Making New Bridges Last

A $214.65-million contract has been awarded for a massive repair and replacement project on Interstate 70 bridges in Ohio County. Let’s do it right, even if a few million dollars have to be added to the total.

Gov. Jim Justice was in Wheeling this week to announce the contract,with the Swank Construction Co. of New Kensington, Pennsylvania. Swank was the low bidder for the work — this time around.

It will be recalled that last summer, when the Division of Highways first sought bids for I-70 work, they came in far above estimates. State officials went back to the drawing board, revised the project, and cut about $61 million from the price tag.
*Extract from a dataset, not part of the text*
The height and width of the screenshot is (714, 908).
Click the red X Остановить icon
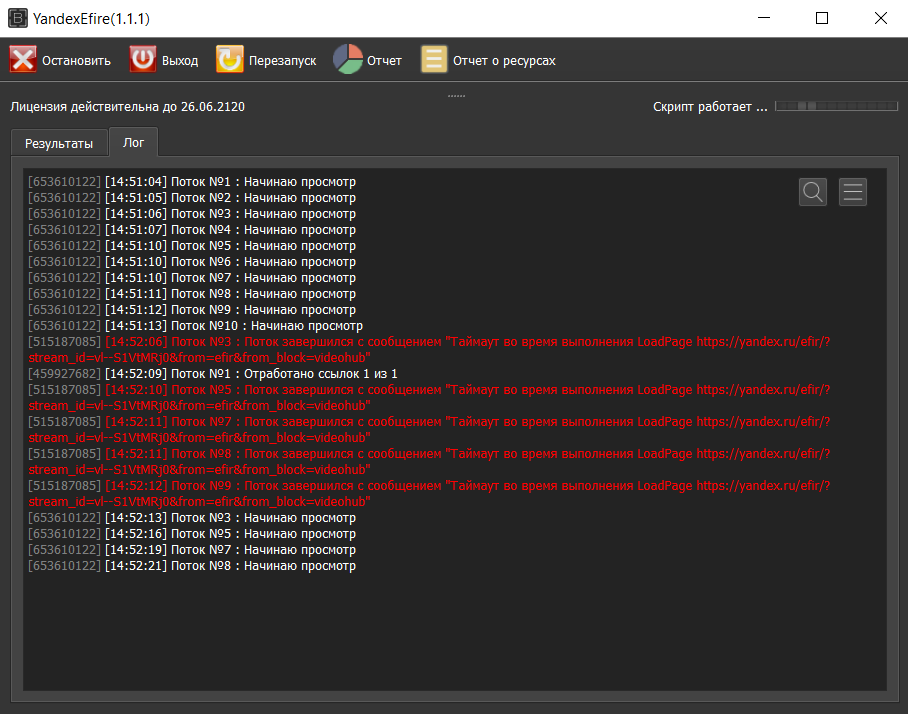pos(23,60)

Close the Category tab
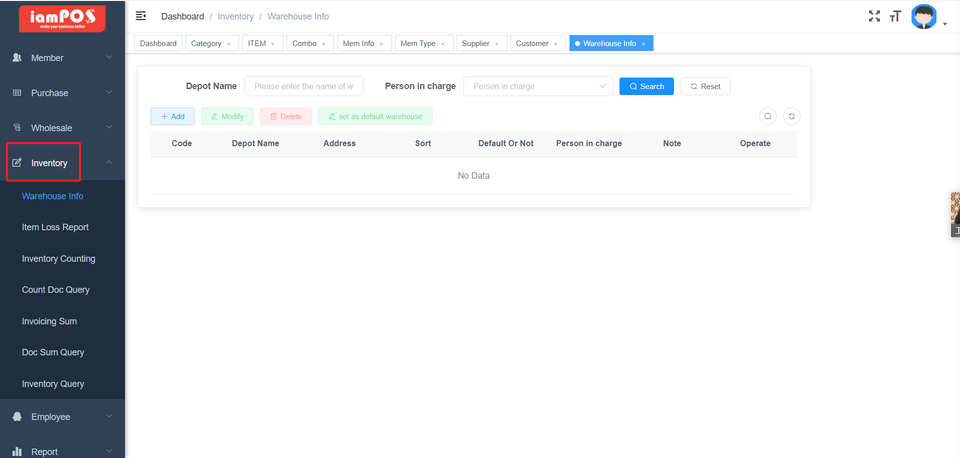tap(228, 44)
That was accomplished by reducing plans for I-70 paving and by having the DOH do its own engineering work.

Completing the project, expected to take about three years, will result in a traffic congestion migraine headache. That, combined with the cost, makes it imperative that the replaced/rebuilt bridges last for many decades before they need major work again.
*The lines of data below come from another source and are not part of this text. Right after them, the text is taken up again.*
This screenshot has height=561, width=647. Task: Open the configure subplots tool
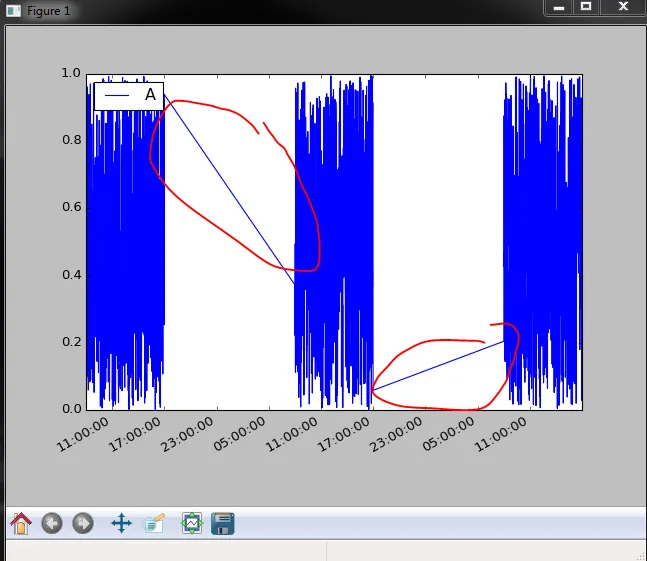(192, 523)
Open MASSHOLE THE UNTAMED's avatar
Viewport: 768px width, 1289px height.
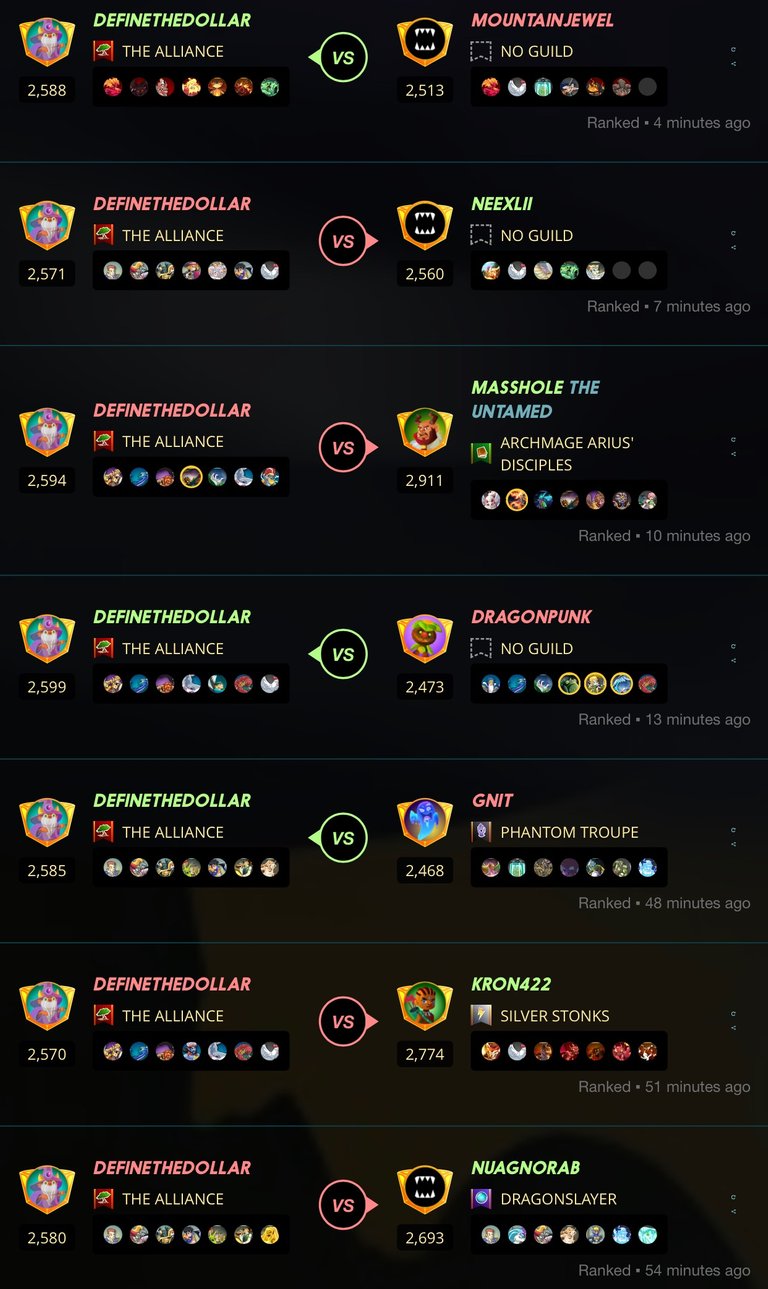coord(424,432)
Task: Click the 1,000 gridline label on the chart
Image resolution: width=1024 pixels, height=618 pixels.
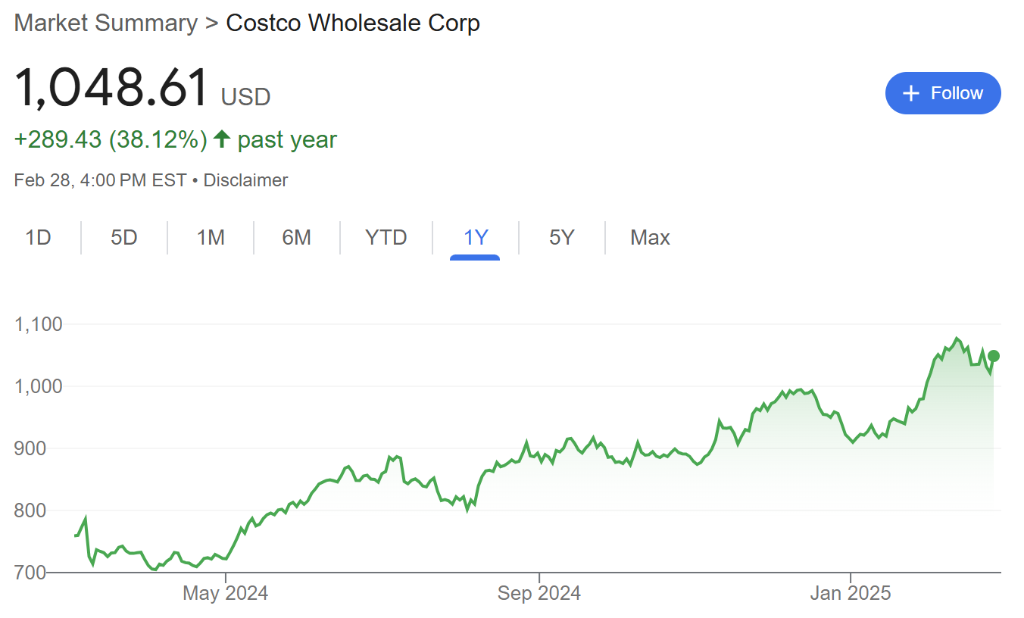Action: click(39, 386)
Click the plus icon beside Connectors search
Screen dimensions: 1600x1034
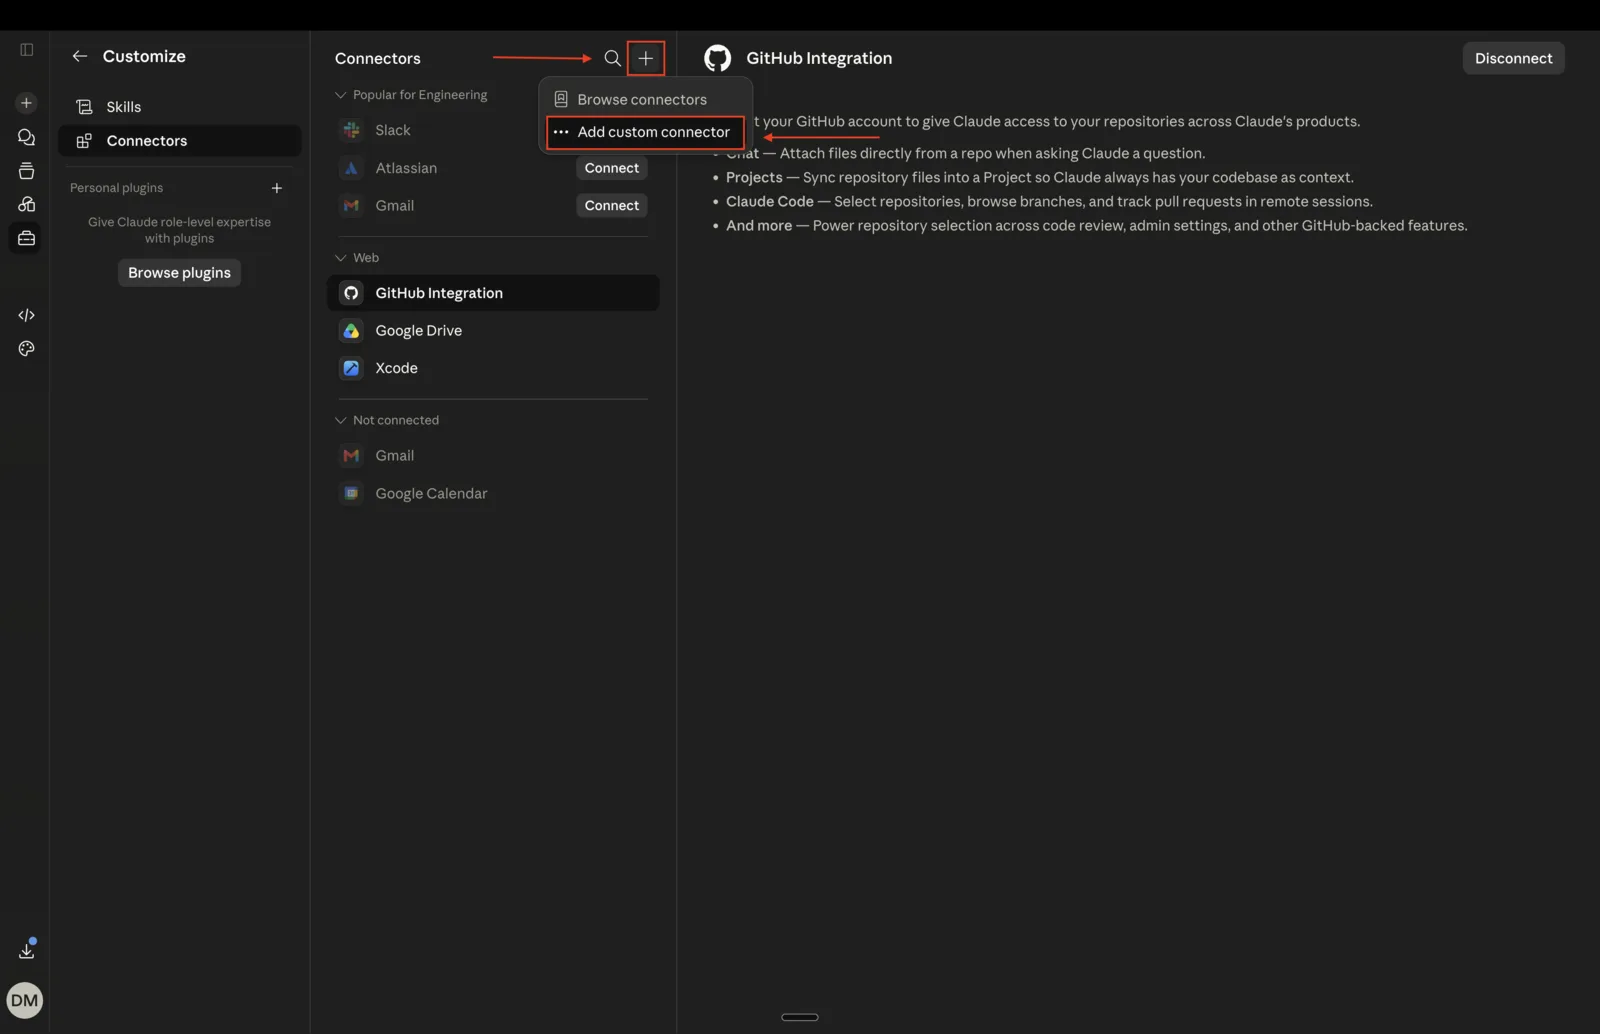click(646, 58)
As major bridges go, those carrying I-70 between Ohio and Pennsylvania have done reasonably well. The Fort Henry Bridge was completed in 1955. Others in the series of spans are between 50-60 years old. A certain amount of deterioration is to be expected during that many years.
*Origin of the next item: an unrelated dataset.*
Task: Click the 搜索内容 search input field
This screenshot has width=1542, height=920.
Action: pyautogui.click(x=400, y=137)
But some bridges are in much worse condition than others. While most of the 25 bridges involved in the project can be rebuilt, two just east of the Wheeling Tunnel will require replacement. For one reason or another, Father Time was not kind to them.

Why? Were corners cut when they were constructed? Was preventive maintenance lacking over the years? Could a few additional dollars spent on initial erection or ongoing maintenance have made the bridges last longer?

If the answer to any of the questions is “yes,” DOH officials should consider amending contracts to increase the I-70 bridges’ longevity — as well as ensuring corners are not cut on maintenance in the future.